Thursday, October 25, 2007

What it is like

Our little Anna has been outside of my belly for 11 days now. It was odd that first weekend. I could remember everything I was doing the previous weekend when I was still pregnant. And now I'm not. Felt strange.

She's a good baby. Only has started crying in the last day or two. Sure, she doesn't really sleep on her own without being cuddled, and she eats every hour or so, but she's a good baby. Not much bothers her. It seems like it's true what they say about babies getting used to their surroundings when they are in the womb. Ben has been just as noisy as before, and she barely flinches.

On Monday and Tuesday of this week, Ben spent half days at his old daycare. He went absolutely wild with joy to go back there. The time without Ben around has been crucial for my relationship with Anna and my mental health. I'm able to ease into this whole newborn thing... It's tough, but there's something very sweet and instinctual about these early days.

He can't stay at daycare, though, and I have to figure out how to take care of both of them at the same time without help. So yesterday, Ben stayed home with us and Chris went to work. Wow. It sucked.

We really have to figure out a way to get Ben to nap. Yesterday morning, he was giving me the sleepy, naptime cues, so I put Anna in her bassinet and walked with Ben upstairs. We cuddled for a little bit, and I tucked him in. Then he freaked out and had a meltdown at the babygate, throwing his nuks and his blankets over the barrier. I went back up after 10 minutes, this time with Anna, and we cuddled some more and talked about naptime. Anna and I left, and another meltdown insued.

Maybe it was because I was desperate for a nap myself. Maybe it was because I knew that he needed a nap, too. I let him cry it out. He screamed and hollered (not crying) for 45 freaking minutes. Eventually, he passed out in his cuddle chair without a blanket and without a nuk. And he only slept for about thirty minutes. Oh well. I got some more sleep.

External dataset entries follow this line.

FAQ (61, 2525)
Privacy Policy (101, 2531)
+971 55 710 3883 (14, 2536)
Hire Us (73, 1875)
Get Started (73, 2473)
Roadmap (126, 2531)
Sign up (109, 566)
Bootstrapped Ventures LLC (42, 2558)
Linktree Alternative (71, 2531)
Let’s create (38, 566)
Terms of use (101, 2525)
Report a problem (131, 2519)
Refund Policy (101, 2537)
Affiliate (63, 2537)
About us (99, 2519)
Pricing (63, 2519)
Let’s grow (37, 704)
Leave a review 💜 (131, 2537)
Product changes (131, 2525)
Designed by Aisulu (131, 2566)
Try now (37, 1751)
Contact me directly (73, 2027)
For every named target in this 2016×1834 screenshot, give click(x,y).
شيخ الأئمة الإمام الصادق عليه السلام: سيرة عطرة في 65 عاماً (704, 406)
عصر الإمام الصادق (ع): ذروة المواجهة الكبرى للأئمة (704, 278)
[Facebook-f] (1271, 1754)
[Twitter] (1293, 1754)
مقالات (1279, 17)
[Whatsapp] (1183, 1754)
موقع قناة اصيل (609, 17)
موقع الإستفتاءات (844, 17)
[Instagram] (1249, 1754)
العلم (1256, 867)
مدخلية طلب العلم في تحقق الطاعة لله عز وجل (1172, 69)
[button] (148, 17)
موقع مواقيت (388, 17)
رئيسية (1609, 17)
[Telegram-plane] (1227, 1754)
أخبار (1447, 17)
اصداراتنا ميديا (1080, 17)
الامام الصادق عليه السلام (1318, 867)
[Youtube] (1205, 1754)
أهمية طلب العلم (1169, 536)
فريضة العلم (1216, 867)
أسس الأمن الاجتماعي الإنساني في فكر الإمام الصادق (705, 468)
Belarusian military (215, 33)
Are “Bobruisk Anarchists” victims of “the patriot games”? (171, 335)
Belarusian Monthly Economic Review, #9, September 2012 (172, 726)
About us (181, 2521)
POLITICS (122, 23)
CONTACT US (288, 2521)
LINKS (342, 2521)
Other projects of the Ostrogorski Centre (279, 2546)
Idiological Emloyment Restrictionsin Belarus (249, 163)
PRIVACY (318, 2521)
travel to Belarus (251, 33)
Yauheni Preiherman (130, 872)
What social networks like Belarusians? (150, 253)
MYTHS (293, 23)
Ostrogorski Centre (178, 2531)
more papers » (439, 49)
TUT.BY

The afternoon went better. I set him up with a couple art projects, and he was a little happier with life. Sure, he was so unbelievably tired by dinnertime, he had huge bags under his eyes, but I survived the day without duct taping him to the highchair, so I consider it a victorious day. He went grocery shopping with Chris after dinner and went to bed without much struggle. (Of course he's gotten up about six times since then, crying whenever Anna squeaks, but hey. Can't win them all.)

I feel for the kid. I really do. This new life isn't as much fun for him. He has to share my lap with a squirmy little baby who he can't hold and hug as much as he would like. We are almost constantly doing some kind of care for Anna, and it's tough to interact with him as much as we used to. I've started singing songs with him while I'm nursing Anna, but it's not the same if I can't do the hand motions with him.

Anna is good. Love her to bits. So sweet and precious. I even love her cry. It's adorable to watch her whole face look so pitiful and miserable and hear her gasping, angry cries. She was getting really wound up this evening when we were trying to nurse, and I couldn't help but giggle. Chris thought I was nuts. Hey. It's a coping mechanism.